Just a note to thank everyone who replied to my query (and to add
one more response):
_____________________________________________________________________
I'm looking to download a collection of tools for extracting
information and formatting corpora prior to running my own programs
on them.
In particular, I'd like to find:
1. A PoS Tagger (also returning person, gender, and number
information),
2. A Sentence Splitter,
3. A Tokenizer,
4. A NP-Extractor,
5. A Parser.
for pre-processing English instruction manuals (I've noticed
that some robust parsers aren't geared for imperative sentences).
If anyone has any recommendations, I'd be delighted to hear them.
I'll post the results as soon as I have them.
_____________________________________________________________________
In case there's anyone else who ISN'T aware of the range of software
being used, a summary of the replies follows.
===A range of tools is available from the ever helpful
Oliver Mason <o.mason@bham.ac.uk>:
____________________________________________________________________
http://www-clg.bham.ac.uk
____________________________________________________________________
===Several respondents (
Chris Brew <Chris.Brew@edinburgh.ac.uk>,
Colin Matheson <colin@cogsci.ed.ac.uk>,
Simone Teufel <simone@cogsci.ed.ac.uk>
)
mentioned the tools available from The University of Edinburgh's
Language Technology Group at:
____________________________________________________________________
http://www.ltg.ed.ac.uk/software
____________________________________________________________________
===Annette Preissner <noemi@dfki.de> indicated software at:
____________________________________________________________________
http://www.lpl.univ-aix.fr/projects/multext/
____________________________________________________________________
===Max Schulze <bschulze@xis.xerox.com> directed me to the tools at
the Xerox Research Center Europe.
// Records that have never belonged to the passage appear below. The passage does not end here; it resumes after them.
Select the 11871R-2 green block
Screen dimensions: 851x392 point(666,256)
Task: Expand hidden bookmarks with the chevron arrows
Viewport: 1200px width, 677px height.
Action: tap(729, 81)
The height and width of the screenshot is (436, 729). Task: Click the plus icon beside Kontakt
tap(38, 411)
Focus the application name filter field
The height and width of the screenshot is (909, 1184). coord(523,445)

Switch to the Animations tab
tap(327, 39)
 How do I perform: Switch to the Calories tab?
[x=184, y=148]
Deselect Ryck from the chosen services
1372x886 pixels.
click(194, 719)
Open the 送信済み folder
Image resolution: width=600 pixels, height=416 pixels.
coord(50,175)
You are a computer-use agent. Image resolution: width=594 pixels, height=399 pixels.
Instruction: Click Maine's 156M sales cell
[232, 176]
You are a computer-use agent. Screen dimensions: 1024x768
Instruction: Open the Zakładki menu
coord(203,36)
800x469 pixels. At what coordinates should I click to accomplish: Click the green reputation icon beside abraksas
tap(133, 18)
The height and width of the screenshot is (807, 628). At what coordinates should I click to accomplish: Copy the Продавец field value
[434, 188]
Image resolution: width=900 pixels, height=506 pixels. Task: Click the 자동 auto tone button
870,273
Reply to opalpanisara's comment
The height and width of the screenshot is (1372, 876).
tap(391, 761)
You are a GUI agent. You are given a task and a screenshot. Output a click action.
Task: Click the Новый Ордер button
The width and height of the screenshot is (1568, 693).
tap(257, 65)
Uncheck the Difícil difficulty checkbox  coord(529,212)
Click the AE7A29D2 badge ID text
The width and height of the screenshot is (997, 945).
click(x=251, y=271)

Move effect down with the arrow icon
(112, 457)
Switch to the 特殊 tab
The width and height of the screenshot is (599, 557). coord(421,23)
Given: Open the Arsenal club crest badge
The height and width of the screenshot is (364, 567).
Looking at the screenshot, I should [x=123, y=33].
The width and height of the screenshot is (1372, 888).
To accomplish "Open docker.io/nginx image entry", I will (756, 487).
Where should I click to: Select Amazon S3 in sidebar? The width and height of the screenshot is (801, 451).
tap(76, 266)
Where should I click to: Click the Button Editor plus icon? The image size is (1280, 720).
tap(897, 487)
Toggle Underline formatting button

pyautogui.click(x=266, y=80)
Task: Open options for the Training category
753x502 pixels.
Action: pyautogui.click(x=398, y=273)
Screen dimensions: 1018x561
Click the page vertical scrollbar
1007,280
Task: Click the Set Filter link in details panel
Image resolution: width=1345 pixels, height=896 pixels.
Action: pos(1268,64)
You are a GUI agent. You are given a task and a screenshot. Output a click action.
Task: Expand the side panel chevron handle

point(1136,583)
The contact there is
Ken Beesley.
____________________________________________________________________
Ken.Beesley@xrce.xerox.com
____________________________________________________________________
===Pasi Tapanainen <Pasi.Tapanainen@conexor.fi> indicated that all
but the parser are available (on what looks like a commercial
basis) from:
____________________________________________________________________
http://www.conexor.fi/info-tools.html
____________________________________________________________________
===Atro Voutilainen <voutilai@ling.helsinki.fi> and Pasi Tapanainen
showed me a parser geared for imperative sentences. When testing
the demo, the visual FDG version looked interesting, but the
output seemed to consist of blue and red balls rather than
syntactic symbols. The sample analysis looked good though.
____________________________________________________________________
http://www.conexor.fi/analysers.html
____________________________________________________________________
===Thorsten Brants <thorsten@CoLi.Uni-SB.DE> offered a Part of
Speech tagger at:
____________________________________________________________________
http://www.coli.uni-sb.de/~thorsten/tnt/
____________________________________________________________________
===Marc Light <light@linus.mitre.org> pointed to a site from which
a finite state parser and a stemmer may be downloaded. It's:
____________________________________________________________________
http://www.sfs.nphil.uni-tuebingen.de/~abney
____________________________________________________________________
Thank you one and all,
_____________________________________________
| |
| Richard Evans |
|___________________________________________|
| Computational Linguistics Research Group, |
| School of Languages and European Studies, |
| University of Wolverhampton, |
| UK. |
|___________________________________________|